Wrzesień to zazwyczaj posucha w hobby. Początek roku szkolnego, powrót z wakacji. Takie tam. Nie inaczej było tym razem - raptem kilka rozgrywek i wszystkie pod koniec miesiąca.
Summoner Wars (2 rozgrywki)
Gra objawienie.
- Tato w co zagramy?
- Może w to [patrz zdjęcie po prawej]? Chociaż to bardziej dla dorosłych, ale powinnaś sobie poradzić.
- No dobra. - jak widać mojego dziecka nie trzeba jakoś specjalnie przekonywać do próbowania nowych gier...
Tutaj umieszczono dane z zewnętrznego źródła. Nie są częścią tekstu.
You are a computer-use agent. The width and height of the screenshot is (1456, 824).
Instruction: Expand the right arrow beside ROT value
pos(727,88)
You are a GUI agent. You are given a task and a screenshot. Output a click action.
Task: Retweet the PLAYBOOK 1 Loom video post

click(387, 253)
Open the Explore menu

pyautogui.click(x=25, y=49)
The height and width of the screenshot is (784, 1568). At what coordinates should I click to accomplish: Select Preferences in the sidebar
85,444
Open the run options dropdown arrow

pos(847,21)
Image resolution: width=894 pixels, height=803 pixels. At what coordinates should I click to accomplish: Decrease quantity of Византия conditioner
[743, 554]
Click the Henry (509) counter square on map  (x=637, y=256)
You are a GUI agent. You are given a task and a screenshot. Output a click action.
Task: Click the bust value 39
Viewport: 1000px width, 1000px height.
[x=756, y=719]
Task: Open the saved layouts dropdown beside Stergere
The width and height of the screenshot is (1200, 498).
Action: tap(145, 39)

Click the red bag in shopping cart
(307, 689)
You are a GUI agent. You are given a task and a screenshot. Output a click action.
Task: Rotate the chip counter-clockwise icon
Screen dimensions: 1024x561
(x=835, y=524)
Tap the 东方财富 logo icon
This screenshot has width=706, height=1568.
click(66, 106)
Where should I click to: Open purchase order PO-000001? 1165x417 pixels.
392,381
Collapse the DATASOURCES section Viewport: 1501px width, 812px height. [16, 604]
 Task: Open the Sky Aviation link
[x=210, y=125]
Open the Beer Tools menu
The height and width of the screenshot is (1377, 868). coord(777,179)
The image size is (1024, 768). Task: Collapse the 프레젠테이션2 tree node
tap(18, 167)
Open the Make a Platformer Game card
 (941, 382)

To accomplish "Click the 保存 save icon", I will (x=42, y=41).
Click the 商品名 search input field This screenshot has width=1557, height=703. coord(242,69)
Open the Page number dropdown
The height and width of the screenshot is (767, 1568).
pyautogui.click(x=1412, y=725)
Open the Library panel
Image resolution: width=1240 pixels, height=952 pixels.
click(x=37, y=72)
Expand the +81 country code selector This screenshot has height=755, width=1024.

Po pięciu minutach tłumaczenia rozgrywki wielkie oczy i przerażenie. No ale gdy już skumała podstawy serce rosło, gdy patrzyłem jak mieli w głowie kolejne ruchy. Kilka razy dostała opierdziel, że gra bezsensownie. Pozwalałem cofnąć ruch i po chwili dochodziła do optymalnego rozwiązania.
Przegrała i był płacz, bo niewiele brakowało bym wrócił z tej potyczki na tarczy. Podobnie w drugiej rozgrywce, ale tym razem już obyło się bez płaczu.
Już mamy trzy kolejne talie, ale wypróbujemy je dopiero za kilka dni.
Przy okazji: Małżonka raz zagrała z Młodą, ale gra "nie podeszła".